Jisa’s daughter stared at him with sharp grey eyes. “You’re woolgathering again, Bard Stefen.”
Raising an eyebrow, he reined in his horse to parallel hers. “Alara, I cupped your newborn neck in my hands. I watched you patter around in bare feet, taught you your first song, and sponsored your entry into Bardic. When did I become ‘Bard Stefen’ to you?”
She shrugged. “When Hedren sent us out here, he warned me to treat this as formally as any Journeyman mission, despite my ‘family connections,’ as he called them.” The corners of her lips threatened to quirk in a smile, but she kept her expression steadily serious. “I intend to earn my rank.”

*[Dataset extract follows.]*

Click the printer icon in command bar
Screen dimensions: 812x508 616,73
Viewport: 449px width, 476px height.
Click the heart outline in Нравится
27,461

Stefen sighed theatrically. “Trapped by formalities to engage solely in nonsense conversation. How would your mother feel about this?”
“My mother did not want me going anywhere with you to begin with, so I’m sure she’d be entirely displeased.” Now the smile burst unchecked. “You should have seen her face when I told her you were to be my Master Bard.”
“Mmm,” he murmured noncommittally. He, for one, was not pleased about Hedren’s arrangements, and understood Jisa’s concerns. Alara was the most promising apprentice Bardic had had in years, demonstrating a poetic capacity for composition far beyond any of her teachers’. Perhaps even beyond my own—I’m stronger in Gift and Musicianship than Composition, always have been. Her brilliance is entirely in the words; her Gift is minor and her Musicianship only moderate… but the words are what matter most. Some of her songs she wrote as a mere apprentice were already sung by Masterbards, himself among them.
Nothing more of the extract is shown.